What is expected
The answer is the full set of records below, transcribed exactly.

Saved data entries
━━━━━━
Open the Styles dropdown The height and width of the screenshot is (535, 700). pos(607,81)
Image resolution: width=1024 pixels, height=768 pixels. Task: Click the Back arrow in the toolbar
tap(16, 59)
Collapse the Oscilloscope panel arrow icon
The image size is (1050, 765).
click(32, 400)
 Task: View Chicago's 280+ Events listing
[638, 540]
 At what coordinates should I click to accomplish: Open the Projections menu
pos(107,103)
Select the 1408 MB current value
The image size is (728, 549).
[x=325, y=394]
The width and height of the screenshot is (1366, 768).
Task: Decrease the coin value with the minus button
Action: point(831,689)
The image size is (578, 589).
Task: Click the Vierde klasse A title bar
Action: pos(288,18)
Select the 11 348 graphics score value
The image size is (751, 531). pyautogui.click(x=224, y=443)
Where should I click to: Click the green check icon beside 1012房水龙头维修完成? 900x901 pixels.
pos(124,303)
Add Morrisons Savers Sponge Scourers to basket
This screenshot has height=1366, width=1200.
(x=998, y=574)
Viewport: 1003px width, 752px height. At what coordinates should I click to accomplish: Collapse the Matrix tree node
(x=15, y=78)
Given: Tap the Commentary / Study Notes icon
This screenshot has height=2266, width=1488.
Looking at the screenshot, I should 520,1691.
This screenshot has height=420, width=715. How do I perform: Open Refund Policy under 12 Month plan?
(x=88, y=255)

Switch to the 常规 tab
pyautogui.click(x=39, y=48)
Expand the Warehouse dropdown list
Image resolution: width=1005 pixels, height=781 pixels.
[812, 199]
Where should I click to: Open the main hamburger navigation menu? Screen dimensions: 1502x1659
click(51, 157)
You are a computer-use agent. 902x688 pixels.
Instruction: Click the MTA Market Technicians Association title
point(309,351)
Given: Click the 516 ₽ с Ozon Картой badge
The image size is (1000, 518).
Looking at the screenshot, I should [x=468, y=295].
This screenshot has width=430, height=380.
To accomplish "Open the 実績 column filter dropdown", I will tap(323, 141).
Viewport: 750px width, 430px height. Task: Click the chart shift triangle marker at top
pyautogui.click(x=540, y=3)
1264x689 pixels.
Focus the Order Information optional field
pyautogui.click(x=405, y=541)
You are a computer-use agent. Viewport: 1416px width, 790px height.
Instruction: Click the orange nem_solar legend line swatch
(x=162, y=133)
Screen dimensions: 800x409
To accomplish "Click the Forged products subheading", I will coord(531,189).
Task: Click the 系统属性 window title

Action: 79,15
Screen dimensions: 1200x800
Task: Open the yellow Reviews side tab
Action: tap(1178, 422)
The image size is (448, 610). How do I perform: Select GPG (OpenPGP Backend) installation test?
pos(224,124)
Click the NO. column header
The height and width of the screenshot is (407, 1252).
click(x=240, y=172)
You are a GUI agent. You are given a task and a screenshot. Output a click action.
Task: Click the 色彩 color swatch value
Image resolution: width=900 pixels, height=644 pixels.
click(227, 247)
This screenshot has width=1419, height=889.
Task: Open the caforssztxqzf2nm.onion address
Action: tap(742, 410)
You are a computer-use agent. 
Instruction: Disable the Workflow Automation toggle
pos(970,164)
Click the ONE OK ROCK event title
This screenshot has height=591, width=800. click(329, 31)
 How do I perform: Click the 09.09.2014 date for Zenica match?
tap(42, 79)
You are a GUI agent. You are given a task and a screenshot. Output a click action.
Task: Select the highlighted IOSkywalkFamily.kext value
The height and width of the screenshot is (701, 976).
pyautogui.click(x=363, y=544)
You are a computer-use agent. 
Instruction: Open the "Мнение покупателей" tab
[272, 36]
━━━━━━
Result of this task
Open the Styles dropdown The height and width of the screenshot is (535, 700). pos(607,81)
Image resolution: width=1024 pixels, height=768 pixels. Task: Click the Back arrow in the toolbar
tap(16, 59)
Collapse the Oscilloscope panel arrow icon
The image size is (1050, 765).
click(32, 400)
 Task: View Chicago's 280+ Events listing
[638, 540]
 At what coordinates should I click to accomplish: Open the Projections menu
pos(107,103)
Select the 1408 MB current value
The image size is (728, 549).
[x=325, y=394]
The width and height of the screenshot is (1366, 768).
Task: Decrease the coin value with the minus button
Action: point(831,689)
The image size is (578, 589).
Task: Click the Vierde klasse A title bar
Action: pos(288,18)
Select the 11 348 graphics score value
The image size is (751, 531). pyautogui.click(x=224, y=443)
Where should I click to: Click the green check icon beside 1012房水龙头维修完成? 900x901 pixels.
pos(124,303)
Add Morrisons Savers Sponge Scourers to basket
This screenshot has height=1366, width=1200.
(x=998, y=574)
Viewport: 1003px width, 752px height. At what coordinates should I click to accomplish: Collapse the Matrix tree node
(x=15, y=78)
Given: Tap the Commentary / Study Notes icon
This screenshot has height=2266, width=1488.
Looking at the screenshot, I should 520,1691.
This screenshot has height=420, width=715. How do I perform: Open Refund Policy under 12 Month plan?
(x=88, y=255)

Switch to the 常规 tab
pyautogui.click(x=39, y=48)
Expand the Warehouse dropdown list
Image resolution: width=1005 pixels, height=781 pixels.
[812, 199]
Where should I click to: Open the main hamburger navigation menu? Screen dimensions: 1502x1659
click(51, 157)
You are a computer-use agent. 902x688 pixels.
Instruction: Click the MTA Market Technicians Association title
point(309,351)
Given: Click the 516 ₽ с Ozon Картой badge
The image size is (1000, 518).
Looking at the screenshot, I should [x=468, y=295].
This screenshot has width=430, height=380.
To accomplish "Open the 実績 column filter dropdown", I will tap(323, 141).
Viewport: 750px width, 430px height. Task: Click the chart shift triangle marker at top
pyautogui.click(x=540, y=3)
1264x689 pixels.
Focus the Order Information optional field
pyautogui.click(x=405, y=541)
You are a computer-use agent. Viewport: 1416px width, 790px height.
Instruction: Click the orange nem_solar legend line swatch
(x=162, y=133)
Screen dimensions: 800x409
To accomplish "Click the Forged products subheading", I will coord(531,189).
Task: Click the 系统属性 window title

Action: 79,15
Screen dimensions: 1200x800
Task: Open the yellow Reviews side tab
Action: tap(1178, 422)
The image size is (448, 610). How do I perform: Select GPG (OpenPGP Backend) installation test?
pos(224,124)
Click the NO. column header
The height and width of the screenshot is (407, 1252).
click(x=240, y=172)
You are a GUI agent. You are given a task and a screenshot. Output a click action.
Task: Click the 色彩 color swatch value
Image resolution: width=900 pixels, height=644 pixels.
click(227, 247)
This screenshot has width=1419, height=889.
Task: Open the caforssztxqzf2nm.onion address
Action: tap(742, 410)
You are a computer-use agent. 
Instruction: Disable the Workflow Automation toggle
pos(970,164)
Click the ONE OK ROCK event title
This screenshot has height=591, width=800. click(329, 31)
 How do I perform: Click the 09.09.2014 date for Zenica match?
tap(42, 79)
You are a GUI agent. You are given a task and a screenshot. Output a click action.
Task: Select the highlighted IOSkywalkFamily.kext value
The height and width of the screenshot is (701, 976).
pyautogui.click(x=363, y=544)
You are a computer-use agent. 
Instruction: Open the "Мнение покупателей" tab
[272, 36]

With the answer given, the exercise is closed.